--- start Extracted records ---
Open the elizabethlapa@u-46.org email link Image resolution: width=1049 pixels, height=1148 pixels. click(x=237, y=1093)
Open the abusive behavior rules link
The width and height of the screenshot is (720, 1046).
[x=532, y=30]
--- end Extracted records ---
--- start Extracted records ---
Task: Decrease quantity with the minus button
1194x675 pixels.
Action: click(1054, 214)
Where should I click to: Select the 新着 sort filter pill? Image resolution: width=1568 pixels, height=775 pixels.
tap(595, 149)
--- end Extracted records ---
--- start Extracted records ---
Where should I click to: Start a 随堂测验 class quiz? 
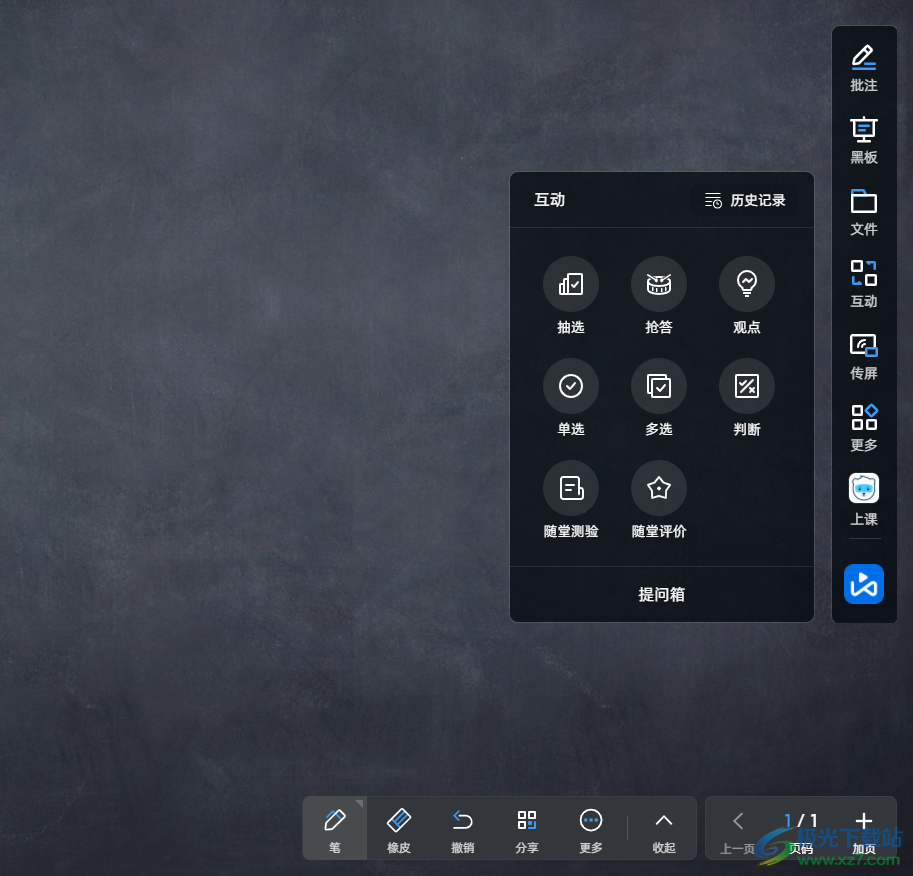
--- end Extracted records ---
Copy out the records from the line containing "Open the elizabethlapa@u-46.org" through the line containing "[x=532, y=30]", with both of those lines included.

* Exercise answer *
Open the elizabethlapa@u-46.org email link Image resolution: width=1049 pixels, height=1148 pixels. click(x=237, y=1093)
Open the abusive behavior rules link
The width and height of the screenshot is (720, 1046).
[x=532, y=30]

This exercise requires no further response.